> [Assignment 1]: Reproduce the part of the article on the AAP's safe sleep recommendations between "The Full Recommendations" and "back to sleep.", inclusive.
> [Assignment 2]: According to the article on the AAP's safe sleep recommendations, what reduction in SIDS do studies show in immunized babies?
> [Assignment 3]: Write the next part of the article on the AAP's safe sleep recommendations, starting after its final sentence.

American Academy of Pediatrics Says No Crib Bumpers

By Lauren Barth |

The American Academy of Pediatrics (AAP) has updated their recommendations for reducing SIDS (Sudden Infant Death Ayndrome) risk and increasing safe sleep. Did you know that is was as recent as 1992 that AAP recommended placing babies on their backs to sleep? Since that time, there has been a significant decrease in SIDS deaths. But there has been an increase in deaths due to suffocation, entrapment and asphyxia. The updated guidelines are designed to help you create a safe environment for your child to sleep.

Important Additions

AAP emphasized the three following updates as the most important additions in their press release issued October 18th.

  • Breastfeeding is recommended to reduce SIDS risk.
  • Infants should be immunized. Studies show a 50% reduction in SIDS in babies who are immunized.
  • Bumper pads should not be used in cribs. Bumper pads have not been shown to reduce injury and present a potential risk of suffocation, strangulation or entrapment.

The Full Recommendations

Parent friendly information about all the recommendations can be found at HealthyChildren.org and the full AAP publication can be found in the November issue of Pediatrics (ask your doctor for a copy if you are interested). You are probably familiar with most of these recommendations already.

  • Always place your baby on his/her back to sleep.
  • Always use a firm sleep surface. Carseats and other sitting devices are not recommended for routine sleep.
  • Baby should sleep in the same ROOM but not the same BED with parents.
  • Keep soft objects or loose bedding out of baby’s bed.
  • Avoid wedges or positioners.
  • Don’t smoke while pregnant or around baby and get regular pre-natal care.
  • Offer a pacifier at sleep times.
  • Avoid covering the infant’s head or overheating.
  • Practice supervised, awake tummy time.

Healthy Children also includes a reminder that these recommendations are for children under one year of age and that certain medical conditions may require a baby to be placed on his or her stomach to sleep and that your doctor will help you know what is best for your baby.

> [Records]:
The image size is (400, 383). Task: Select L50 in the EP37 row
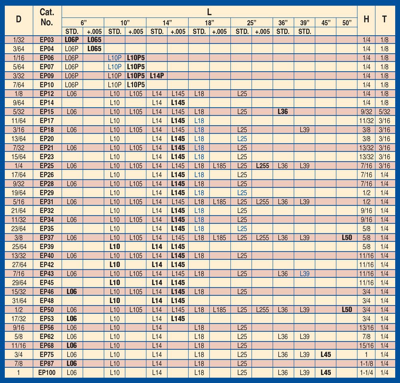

---

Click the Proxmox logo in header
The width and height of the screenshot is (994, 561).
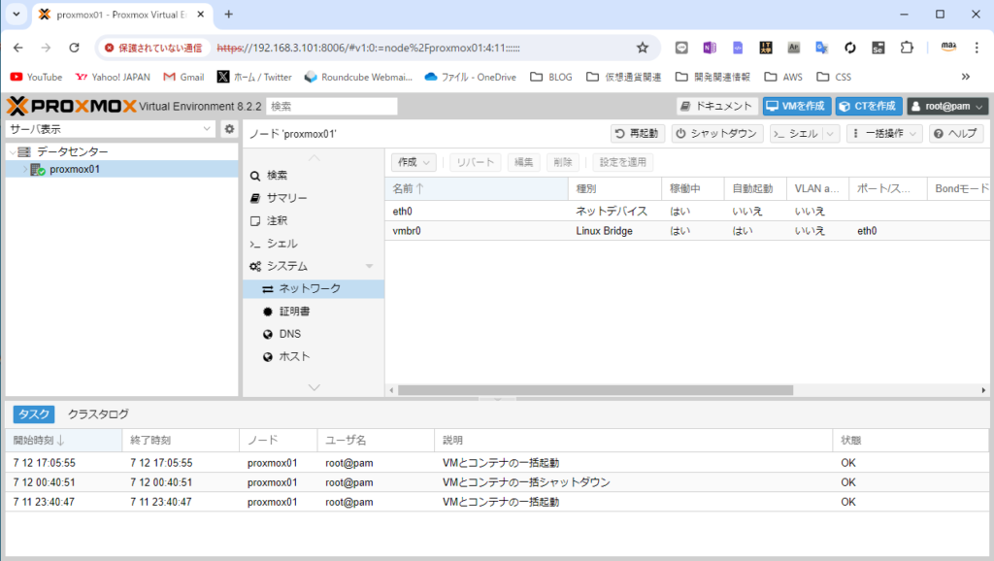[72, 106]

...

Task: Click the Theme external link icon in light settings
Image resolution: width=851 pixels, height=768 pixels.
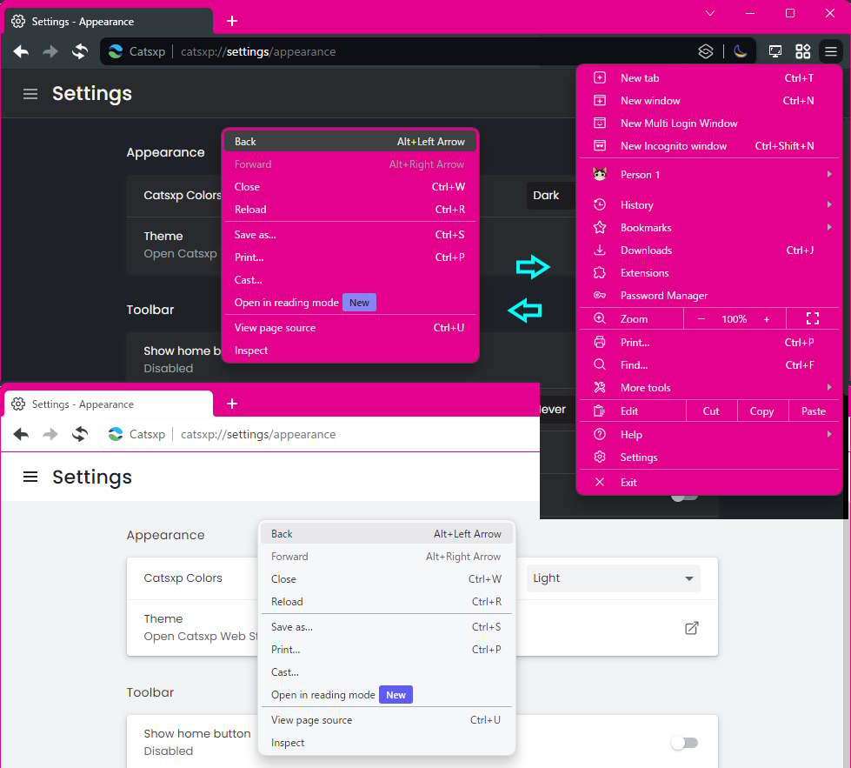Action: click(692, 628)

> [Task output 1]:
The Full Recommendations

Parent friendly information about all the recommendations can be found at HealthyChildren.org and the full AAP publication can be found in the November issue of Pediatrics (ask your doctor for a copy if you are interested). You are probably familiar with most of these recommendations already.

  • Always place your baby on his/her back to sleep.

> [Task output 2]: A 50% reduction.

> [Task output 3]:
What Do You Think?

Will you stop using a crib bumper? I don’t know what to think. My little man loved his bumper and would snuggle up next to it. I don’t think he would have slept as well without it. I did always make sure it was tied insanely tight and up slightly from the mattress so that if he somehow rolled and wedged his face in a corner, there was a gap where he could breath. And we did a lot of tummy time so that by the time he could move enough to get his face in the bumper he could also move enough to get it out.

{Kate’s Note: One stylish option for the look of a bumper is the new Skip Hop Complete Sheet.}

Image: babyphotospictures.com
  1. 1.
    Lena K.

    I can’t imagine how many times my babies would have hit their heads on the wood, and dropped the pacifiers through the slats without bumpers.

  2. 2.

    What my grandfather did for my baby sister is he MADE her baby crib! And his version of a bumper was a firm solid piece of oak wood with no gaps in it you would typically see in a normal baby bumber. On the side that faces the baby, he glued on a velvet siding just so her fact wouldn’t stick to it if she were to roll over close to it and fall asleep there. I would recommend it!

  3. 3.

    I used to get so nervous when my baby girl would take a nap because she would have her little nose pressed up against the bumper, so we removed it. In my opinion, I think it’s a great idea to take them out of cribs.